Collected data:

• • • • •

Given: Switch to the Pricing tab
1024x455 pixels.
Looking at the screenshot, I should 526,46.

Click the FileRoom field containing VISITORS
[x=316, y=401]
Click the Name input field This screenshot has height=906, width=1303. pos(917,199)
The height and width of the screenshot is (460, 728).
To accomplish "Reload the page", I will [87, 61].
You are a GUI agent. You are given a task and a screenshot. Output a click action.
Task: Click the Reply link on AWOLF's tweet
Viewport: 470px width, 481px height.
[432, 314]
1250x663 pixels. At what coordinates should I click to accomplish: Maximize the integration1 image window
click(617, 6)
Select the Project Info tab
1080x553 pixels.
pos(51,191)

• • • • •

**Your task:** Find every line above that contains the word "height" and copy each one out in full.

**Expected answer:**
Click the Name input field This screenshot has height=906, width=1303. pos(917,199)
The height and width of the screenshot is (460, 728).
Viewport: 470px width, 481px height.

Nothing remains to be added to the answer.